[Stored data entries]

——————

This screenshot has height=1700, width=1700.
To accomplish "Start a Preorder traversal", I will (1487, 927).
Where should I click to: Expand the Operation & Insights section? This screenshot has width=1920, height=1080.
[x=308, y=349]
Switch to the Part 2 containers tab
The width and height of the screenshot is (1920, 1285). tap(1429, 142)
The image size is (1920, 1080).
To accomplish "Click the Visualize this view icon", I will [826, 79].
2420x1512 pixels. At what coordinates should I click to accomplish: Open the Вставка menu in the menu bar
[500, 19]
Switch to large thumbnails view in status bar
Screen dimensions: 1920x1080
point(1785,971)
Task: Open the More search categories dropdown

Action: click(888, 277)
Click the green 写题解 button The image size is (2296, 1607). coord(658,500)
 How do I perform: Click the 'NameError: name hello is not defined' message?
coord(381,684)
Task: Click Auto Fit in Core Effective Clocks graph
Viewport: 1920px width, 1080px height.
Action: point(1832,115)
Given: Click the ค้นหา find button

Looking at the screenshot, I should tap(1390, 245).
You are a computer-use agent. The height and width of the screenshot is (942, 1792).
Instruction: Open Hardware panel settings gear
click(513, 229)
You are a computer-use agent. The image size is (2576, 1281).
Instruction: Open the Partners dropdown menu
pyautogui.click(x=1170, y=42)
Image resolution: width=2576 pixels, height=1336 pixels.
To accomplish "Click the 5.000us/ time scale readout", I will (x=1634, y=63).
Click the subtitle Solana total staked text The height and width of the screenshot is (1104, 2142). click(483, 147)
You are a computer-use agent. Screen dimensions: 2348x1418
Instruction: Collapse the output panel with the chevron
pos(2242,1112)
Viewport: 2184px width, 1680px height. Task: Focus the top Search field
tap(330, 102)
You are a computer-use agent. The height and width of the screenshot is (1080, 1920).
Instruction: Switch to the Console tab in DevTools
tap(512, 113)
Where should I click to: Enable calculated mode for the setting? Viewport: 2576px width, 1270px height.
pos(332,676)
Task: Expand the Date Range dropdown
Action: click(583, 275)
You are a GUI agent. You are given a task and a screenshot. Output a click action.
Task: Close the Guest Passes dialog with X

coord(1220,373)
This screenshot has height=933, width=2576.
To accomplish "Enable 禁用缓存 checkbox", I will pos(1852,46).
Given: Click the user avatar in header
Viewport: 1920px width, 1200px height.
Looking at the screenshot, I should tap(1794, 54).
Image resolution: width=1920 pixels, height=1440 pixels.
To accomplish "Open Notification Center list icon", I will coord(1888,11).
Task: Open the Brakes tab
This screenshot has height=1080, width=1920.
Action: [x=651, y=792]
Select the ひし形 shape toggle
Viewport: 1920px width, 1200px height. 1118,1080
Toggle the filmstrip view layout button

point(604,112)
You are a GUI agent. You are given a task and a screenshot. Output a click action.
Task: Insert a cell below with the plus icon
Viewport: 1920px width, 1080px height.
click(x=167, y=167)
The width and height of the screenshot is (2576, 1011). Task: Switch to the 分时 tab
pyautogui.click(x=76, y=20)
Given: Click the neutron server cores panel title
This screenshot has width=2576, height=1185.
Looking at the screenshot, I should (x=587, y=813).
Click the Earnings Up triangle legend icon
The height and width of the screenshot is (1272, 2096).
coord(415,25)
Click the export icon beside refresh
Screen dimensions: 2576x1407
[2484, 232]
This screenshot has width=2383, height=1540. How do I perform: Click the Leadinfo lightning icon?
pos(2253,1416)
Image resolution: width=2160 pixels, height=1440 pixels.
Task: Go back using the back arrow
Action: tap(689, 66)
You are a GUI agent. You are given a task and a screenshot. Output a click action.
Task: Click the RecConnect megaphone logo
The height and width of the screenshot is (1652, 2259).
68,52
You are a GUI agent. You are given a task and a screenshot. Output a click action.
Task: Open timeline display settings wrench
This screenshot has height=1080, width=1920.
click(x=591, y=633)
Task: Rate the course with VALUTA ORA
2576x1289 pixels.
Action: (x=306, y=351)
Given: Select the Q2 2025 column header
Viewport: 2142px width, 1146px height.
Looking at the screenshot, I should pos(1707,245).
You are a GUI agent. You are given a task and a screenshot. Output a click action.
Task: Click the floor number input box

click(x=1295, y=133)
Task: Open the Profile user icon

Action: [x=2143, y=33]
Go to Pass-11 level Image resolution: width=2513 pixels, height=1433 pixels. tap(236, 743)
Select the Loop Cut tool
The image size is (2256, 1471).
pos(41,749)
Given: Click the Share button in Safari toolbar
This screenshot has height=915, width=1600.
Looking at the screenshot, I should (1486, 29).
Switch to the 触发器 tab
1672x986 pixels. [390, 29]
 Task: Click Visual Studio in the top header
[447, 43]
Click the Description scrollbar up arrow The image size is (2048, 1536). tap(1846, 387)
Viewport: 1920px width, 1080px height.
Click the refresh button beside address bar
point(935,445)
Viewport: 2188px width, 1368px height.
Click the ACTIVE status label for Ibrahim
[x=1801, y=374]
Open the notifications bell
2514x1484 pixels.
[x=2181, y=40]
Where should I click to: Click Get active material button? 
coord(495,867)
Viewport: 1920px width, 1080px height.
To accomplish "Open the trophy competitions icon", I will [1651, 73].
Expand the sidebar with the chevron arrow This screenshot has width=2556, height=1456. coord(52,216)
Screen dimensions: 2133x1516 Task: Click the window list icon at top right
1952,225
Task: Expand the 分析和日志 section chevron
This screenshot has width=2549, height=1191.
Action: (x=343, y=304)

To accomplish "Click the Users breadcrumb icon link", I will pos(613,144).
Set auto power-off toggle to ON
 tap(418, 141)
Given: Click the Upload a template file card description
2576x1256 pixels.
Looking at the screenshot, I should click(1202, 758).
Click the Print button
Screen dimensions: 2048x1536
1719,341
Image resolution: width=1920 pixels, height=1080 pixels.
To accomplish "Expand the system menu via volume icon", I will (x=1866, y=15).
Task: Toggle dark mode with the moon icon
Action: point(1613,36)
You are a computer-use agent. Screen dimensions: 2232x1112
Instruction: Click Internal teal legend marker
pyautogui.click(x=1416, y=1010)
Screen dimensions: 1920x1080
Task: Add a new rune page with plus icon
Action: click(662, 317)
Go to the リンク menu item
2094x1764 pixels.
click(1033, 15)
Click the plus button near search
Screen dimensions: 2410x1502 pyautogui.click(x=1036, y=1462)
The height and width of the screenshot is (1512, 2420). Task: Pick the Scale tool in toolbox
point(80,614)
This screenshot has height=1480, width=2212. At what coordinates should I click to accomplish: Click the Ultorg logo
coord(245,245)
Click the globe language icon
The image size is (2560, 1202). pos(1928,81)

——————

**Task statement:**
State how many lines of the data contain the word "computer". Nothing besides the number belongs in the reply.

**Exercise result:**
5